- Supplied material
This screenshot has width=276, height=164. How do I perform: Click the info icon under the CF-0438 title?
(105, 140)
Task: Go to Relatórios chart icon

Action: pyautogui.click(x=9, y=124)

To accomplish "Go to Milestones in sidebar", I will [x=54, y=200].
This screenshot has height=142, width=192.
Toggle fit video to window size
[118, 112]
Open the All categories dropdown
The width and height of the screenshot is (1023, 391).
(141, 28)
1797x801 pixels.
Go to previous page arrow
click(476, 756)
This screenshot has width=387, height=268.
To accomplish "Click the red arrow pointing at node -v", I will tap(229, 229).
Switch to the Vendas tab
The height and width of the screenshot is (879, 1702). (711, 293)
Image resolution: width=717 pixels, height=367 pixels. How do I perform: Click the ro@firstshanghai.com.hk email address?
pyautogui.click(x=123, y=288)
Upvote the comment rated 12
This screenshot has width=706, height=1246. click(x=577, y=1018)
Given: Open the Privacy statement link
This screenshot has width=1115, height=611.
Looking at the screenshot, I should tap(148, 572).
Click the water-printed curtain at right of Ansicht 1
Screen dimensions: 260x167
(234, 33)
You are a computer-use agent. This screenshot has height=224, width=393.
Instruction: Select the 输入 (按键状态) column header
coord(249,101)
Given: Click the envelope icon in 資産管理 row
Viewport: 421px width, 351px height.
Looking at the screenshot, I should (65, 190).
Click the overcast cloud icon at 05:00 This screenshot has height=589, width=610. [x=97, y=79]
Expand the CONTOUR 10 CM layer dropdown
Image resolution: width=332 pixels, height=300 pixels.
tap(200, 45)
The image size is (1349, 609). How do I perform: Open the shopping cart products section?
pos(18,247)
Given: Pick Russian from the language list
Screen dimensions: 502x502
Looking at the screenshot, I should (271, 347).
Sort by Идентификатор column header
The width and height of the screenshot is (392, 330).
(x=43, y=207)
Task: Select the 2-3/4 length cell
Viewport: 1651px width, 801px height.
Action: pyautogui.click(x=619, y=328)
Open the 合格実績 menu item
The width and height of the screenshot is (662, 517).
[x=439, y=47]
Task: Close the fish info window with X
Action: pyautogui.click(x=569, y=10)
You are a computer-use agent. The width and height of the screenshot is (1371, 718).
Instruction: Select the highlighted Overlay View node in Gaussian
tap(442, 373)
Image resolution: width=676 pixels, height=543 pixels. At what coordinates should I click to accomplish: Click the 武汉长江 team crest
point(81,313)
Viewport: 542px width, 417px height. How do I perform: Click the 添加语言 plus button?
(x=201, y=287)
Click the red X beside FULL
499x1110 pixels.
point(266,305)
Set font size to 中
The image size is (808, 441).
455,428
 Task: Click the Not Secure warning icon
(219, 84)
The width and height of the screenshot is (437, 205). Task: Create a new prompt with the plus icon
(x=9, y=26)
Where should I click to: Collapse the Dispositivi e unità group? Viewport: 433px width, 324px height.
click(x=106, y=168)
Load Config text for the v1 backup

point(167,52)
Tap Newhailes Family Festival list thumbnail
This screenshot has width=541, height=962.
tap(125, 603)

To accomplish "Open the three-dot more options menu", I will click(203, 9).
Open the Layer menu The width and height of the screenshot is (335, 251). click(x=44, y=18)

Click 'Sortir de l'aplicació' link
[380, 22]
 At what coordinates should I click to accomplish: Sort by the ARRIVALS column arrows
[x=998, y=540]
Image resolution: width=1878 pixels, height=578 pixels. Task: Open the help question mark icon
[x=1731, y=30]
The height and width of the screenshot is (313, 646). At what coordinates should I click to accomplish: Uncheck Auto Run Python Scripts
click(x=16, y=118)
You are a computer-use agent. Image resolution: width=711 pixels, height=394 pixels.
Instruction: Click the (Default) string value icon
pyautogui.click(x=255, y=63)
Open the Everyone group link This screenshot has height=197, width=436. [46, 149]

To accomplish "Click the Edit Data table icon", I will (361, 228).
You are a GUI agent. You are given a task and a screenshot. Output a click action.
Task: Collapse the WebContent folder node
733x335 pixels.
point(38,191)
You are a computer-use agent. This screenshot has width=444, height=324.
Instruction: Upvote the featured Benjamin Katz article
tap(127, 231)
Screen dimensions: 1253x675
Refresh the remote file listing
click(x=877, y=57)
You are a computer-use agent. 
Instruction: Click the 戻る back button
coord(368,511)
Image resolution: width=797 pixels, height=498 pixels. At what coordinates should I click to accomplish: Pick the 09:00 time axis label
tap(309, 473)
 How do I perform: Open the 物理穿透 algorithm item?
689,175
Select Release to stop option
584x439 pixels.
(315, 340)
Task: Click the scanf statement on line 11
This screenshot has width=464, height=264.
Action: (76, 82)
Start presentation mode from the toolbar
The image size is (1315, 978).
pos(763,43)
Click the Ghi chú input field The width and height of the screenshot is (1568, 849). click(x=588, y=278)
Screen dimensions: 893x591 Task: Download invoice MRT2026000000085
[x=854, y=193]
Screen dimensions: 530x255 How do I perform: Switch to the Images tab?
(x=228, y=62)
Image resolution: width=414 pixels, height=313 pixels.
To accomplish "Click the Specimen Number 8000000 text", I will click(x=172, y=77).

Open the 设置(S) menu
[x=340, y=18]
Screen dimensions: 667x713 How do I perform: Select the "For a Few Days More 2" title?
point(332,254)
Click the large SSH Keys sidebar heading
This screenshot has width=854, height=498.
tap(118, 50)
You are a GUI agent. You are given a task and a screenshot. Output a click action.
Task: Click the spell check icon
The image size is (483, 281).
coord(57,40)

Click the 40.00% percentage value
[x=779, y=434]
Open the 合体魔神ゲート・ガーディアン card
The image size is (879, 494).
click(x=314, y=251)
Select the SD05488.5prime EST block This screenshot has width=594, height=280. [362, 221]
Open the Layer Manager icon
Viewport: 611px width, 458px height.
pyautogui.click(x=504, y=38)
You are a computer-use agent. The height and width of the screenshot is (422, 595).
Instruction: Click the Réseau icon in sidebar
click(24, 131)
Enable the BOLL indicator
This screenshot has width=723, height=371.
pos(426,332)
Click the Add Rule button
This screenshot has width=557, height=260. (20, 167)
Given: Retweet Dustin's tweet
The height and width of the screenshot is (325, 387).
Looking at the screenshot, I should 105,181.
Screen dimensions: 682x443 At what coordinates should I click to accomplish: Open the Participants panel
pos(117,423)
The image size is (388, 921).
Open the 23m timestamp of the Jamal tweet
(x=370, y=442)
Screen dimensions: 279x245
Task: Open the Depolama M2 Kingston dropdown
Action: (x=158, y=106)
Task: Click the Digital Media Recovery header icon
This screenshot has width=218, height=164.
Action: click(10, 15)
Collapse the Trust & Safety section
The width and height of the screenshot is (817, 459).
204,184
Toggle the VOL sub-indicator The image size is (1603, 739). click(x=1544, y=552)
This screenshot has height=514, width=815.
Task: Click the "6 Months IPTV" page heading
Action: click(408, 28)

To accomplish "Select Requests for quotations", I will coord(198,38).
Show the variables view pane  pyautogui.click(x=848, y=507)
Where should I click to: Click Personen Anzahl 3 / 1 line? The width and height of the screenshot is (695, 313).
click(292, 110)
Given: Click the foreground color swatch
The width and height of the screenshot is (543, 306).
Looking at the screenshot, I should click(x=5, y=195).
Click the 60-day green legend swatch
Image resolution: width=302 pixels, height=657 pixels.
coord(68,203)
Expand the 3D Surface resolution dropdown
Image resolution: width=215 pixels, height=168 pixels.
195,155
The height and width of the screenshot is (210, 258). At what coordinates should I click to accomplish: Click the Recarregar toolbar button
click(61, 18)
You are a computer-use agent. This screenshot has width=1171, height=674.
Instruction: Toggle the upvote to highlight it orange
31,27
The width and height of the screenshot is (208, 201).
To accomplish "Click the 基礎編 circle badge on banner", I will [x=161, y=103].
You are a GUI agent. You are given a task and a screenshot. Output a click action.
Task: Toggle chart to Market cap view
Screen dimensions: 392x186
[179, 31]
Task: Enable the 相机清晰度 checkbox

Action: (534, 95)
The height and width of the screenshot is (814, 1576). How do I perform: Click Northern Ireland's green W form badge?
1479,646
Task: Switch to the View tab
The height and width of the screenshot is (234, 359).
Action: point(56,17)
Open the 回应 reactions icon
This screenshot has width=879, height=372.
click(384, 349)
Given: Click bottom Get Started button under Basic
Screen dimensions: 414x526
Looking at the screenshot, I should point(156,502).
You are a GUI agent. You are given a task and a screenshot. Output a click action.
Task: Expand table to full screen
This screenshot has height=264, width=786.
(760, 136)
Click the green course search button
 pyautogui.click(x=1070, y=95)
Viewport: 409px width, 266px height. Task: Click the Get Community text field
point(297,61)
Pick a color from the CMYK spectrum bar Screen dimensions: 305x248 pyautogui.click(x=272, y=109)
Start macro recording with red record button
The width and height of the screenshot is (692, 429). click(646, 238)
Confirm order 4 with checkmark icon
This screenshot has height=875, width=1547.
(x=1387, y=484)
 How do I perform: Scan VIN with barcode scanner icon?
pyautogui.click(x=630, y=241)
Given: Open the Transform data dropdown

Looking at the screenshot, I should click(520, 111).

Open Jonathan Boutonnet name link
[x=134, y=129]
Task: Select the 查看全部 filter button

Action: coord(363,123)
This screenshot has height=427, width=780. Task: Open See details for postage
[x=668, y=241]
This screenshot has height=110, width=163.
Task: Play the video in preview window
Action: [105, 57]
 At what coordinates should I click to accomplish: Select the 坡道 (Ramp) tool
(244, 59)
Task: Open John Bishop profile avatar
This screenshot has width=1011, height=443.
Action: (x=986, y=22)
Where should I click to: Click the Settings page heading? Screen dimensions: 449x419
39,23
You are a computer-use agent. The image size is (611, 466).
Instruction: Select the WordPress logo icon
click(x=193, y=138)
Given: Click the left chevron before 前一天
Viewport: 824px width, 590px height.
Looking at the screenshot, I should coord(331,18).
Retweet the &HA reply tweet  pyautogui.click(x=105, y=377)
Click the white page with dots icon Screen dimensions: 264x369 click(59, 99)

- Work order
Pull every line containing the word "will" out of the listing.

- Reply to the exercise
To accomplish "Go to Milestones in sidebar", I will [x=54, y=200].
To accomplish "Click the red arrow pointing at node -v", I will tap(229, 229).
To accomplish "Open the three-dot more options menu", I will click(203, 9).
To accomplish "Click the Edit Data table icon", I will (361, 228).
To accomplish "Click the Specimen Number 8000000 text", I will click(x=172, y=77).
To accomplish "Select Requests for quotations", I will coord(198,38).
To accomplish "Click the 基礎編 circle badge on banner", I will [x=161, y=103].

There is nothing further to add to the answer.